## Activity:
Reproduce only the lines that run from the line containing "Where should I click to: Click the NVIDIA-SMI" to the end of the entries below, exactly as they stand.

----- Records shown

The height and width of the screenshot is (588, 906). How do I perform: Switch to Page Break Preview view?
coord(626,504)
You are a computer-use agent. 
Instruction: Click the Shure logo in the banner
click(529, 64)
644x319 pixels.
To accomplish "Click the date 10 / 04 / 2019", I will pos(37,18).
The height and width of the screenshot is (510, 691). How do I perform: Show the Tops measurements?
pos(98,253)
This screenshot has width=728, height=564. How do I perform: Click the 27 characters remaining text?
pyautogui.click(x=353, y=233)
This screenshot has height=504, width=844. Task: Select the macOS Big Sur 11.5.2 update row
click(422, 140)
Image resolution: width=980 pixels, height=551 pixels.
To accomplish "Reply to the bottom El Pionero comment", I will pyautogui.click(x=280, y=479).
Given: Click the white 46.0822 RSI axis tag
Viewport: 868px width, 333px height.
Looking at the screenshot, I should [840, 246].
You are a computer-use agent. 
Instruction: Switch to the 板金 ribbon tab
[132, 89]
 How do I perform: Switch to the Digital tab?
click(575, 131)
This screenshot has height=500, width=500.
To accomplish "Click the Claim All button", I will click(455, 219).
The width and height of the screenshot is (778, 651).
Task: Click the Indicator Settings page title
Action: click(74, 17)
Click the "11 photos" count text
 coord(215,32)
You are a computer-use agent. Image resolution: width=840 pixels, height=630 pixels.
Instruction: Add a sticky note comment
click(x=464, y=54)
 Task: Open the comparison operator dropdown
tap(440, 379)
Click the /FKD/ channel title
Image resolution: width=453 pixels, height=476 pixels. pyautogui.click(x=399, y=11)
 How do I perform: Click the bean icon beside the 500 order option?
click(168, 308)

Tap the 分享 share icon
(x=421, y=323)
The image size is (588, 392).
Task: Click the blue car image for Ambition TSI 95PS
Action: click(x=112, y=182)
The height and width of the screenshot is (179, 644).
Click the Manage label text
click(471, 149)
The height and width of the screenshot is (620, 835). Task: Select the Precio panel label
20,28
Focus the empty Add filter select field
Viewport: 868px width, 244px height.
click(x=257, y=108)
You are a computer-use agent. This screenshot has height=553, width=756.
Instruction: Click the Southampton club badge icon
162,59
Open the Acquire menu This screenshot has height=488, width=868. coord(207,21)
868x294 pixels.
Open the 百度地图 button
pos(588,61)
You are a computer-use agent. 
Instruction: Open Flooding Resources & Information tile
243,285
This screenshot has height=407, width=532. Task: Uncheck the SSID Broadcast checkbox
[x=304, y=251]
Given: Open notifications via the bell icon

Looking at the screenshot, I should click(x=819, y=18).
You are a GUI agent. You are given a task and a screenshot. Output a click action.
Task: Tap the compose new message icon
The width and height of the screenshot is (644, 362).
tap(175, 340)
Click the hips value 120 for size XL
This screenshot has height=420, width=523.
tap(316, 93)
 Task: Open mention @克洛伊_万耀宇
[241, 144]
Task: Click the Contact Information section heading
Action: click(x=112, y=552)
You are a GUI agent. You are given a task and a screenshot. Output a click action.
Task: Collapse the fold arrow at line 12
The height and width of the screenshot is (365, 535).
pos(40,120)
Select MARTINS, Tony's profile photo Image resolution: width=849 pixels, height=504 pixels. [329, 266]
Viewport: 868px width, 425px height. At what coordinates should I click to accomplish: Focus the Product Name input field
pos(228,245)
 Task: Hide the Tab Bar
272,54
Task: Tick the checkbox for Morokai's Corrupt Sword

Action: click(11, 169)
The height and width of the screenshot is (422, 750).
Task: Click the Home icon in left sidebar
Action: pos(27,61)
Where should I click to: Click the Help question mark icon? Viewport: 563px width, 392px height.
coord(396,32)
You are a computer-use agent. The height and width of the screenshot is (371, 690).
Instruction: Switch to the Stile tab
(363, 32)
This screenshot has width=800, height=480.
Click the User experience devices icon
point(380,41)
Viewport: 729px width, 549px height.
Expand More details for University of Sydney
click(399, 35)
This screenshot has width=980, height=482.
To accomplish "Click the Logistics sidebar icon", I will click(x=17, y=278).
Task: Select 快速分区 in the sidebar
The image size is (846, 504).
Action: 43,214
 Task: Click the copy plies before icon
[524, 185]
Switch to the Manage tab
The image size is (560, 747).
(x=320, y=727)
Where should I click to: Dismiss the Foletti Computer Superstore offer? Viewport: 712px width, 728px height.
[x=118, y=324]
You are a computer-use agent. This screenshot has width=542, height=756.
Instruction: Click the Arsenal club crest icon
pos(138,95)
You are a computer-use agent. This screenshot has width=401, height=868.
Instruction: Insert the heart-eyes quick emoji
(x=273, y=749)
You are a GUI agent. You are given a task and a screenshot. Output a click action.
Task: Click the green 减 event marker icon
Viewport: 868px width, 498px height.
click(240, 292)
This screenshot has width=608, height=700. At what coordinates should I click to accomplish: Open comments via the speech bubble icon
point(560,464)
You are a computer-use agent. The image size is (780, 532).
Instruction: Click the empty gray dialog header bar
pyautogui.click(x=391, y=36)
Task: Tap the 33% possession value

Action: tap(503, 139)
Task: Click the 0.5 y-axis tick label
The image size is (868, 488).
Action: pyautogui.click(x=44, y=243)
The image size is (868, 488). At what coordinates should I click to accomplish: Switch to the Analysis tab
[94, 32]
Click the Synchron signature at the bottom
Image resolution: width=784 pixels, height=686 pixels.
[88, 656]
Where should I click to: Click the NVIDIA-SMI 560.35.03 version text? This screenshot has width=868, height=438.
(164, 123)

----------

## Output of the task:
Where should I click to: Click the NVIDIA-SMI 560.35.03 version text? This screenshot has width=868, height=438.
(164, 123)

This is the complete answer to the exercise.